Output the entries below word for word, starting at the line that contains "Viewport: 1484px width, 812px height." and ending at the line that contains "pyautogui.click(x=80, y=26)", with both of those lines included. Leave the pictures out.

• Input records:
++++

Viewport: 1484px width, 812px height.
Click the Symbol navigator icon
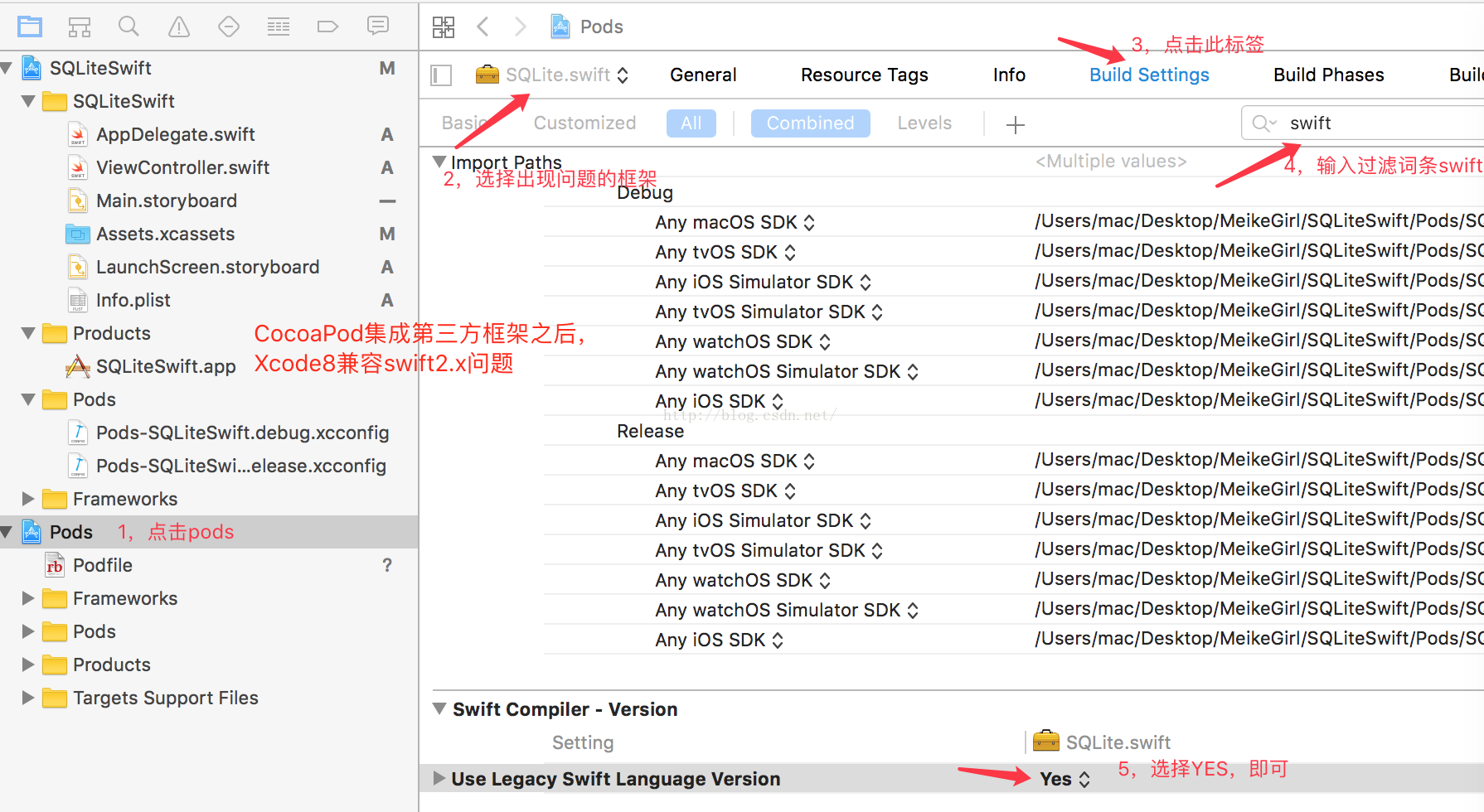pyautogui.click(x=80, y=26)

++++

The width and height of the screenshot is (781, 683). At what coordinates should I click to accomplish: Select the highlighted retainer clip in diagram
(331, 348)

++++

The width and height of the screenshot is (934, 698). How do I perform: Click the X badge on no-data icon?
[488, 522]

++++

• Full answer:
Viewport: 1484px width, 812px height.
Click the Symbol navigator icon
pyautogui.click(x=80, y=26)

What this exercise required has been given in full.